## Extrait choisi
SI CE N'EST pas encore un putsch, c'est bien «un quarteron de généraux en
retraite» qui fait publiquement sédition. Ils sont désormais six, avec deux
ou trois étoiles accrochées à leur casquette de général, à se liguer pour
demander la démission de Donald Rumsfeld. Le secrétaire à la Défense a
essuyé d'autres tempêtes, mais la critique des «hommes de l'art» sur sa
gestion de la guerre en Irak porte un coup sévère à la crédibilité de
l'Administration Bush.
Le tir de barrage a été déclenché en mars par le général Paul Eaton dans une
tribune publiée par le New York Times. Cet officier, qui dirigea
l'entraînement des troupes irakiennes jusqu'en 2004, y accuse son ancien
patron de s'être «montré personnellement incompétent, sur les plans
stratégique, opérationnel et tactique. (...) Rumsfeld a mis le Pentagone à
la merci de son ego, de sa vision du monde héritée de la guerre froide et de
sa confiance irréaliste dans la technologie».
Désinvolture et arrogance
Plusieurs anciens poids lourds de l'armée américaine lui ont emboîté le pas.
Début avril, à l'occasion de la promotion de son dernier livre (La Bataille
pour la paix), le général des marines Anthony Zinni, ancien patron du
Central Command, dénonce «les erreurs stratégiques» du ministre de la
Défense, qui devrait «absolument» démissionner.

## Votre tâche
D'après l'extrait sur les généraux hostiles à Donald Rumsfeld, dans quel journal le général Paul Eaton a-t-il publié sa tribune en mars ? La liste n'a aucun rapport avec l'extrait.

## Liste de données
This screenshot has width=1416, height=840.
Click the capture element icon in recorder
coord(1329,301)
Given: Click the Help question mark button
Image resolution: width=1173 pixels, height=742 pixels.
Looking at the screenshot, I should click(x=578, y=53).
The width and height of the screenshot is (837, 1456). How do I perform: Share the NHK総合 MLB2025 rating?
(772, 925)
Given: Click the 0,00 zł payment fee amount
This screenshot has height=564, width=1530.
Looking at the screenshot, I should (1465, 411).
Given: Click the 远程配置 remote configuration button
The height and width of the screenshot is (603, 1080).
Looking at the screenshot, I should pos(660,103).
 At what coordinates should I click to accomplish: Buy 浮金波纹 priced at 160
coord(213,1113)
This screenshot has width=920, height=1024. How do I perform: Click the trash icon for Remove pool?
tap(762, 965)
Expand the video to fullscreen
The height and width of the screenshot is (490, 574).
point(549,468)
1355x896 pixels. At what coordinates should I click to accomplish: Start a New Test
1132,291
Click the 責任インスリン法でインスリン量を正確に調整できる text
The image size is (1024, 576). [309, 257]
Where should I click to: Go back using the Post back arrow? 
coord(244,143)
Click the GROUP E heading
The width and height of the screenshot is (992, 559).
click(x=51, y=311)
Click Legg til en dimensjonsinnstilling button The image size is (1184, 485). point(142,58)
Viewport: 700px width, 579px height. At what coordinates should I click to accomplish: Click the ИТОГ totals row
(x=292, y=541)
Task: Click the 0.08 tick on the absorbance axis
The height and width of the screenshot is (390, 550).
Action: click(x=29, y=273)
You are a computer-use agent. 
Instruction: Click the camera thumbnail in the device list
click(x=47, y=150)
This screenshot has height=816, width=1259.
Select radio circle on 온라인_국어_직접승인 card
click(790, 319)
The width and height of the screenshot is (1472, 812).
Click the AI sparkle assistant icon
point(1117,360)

## Réponse à la tâche
Dans le New York Times.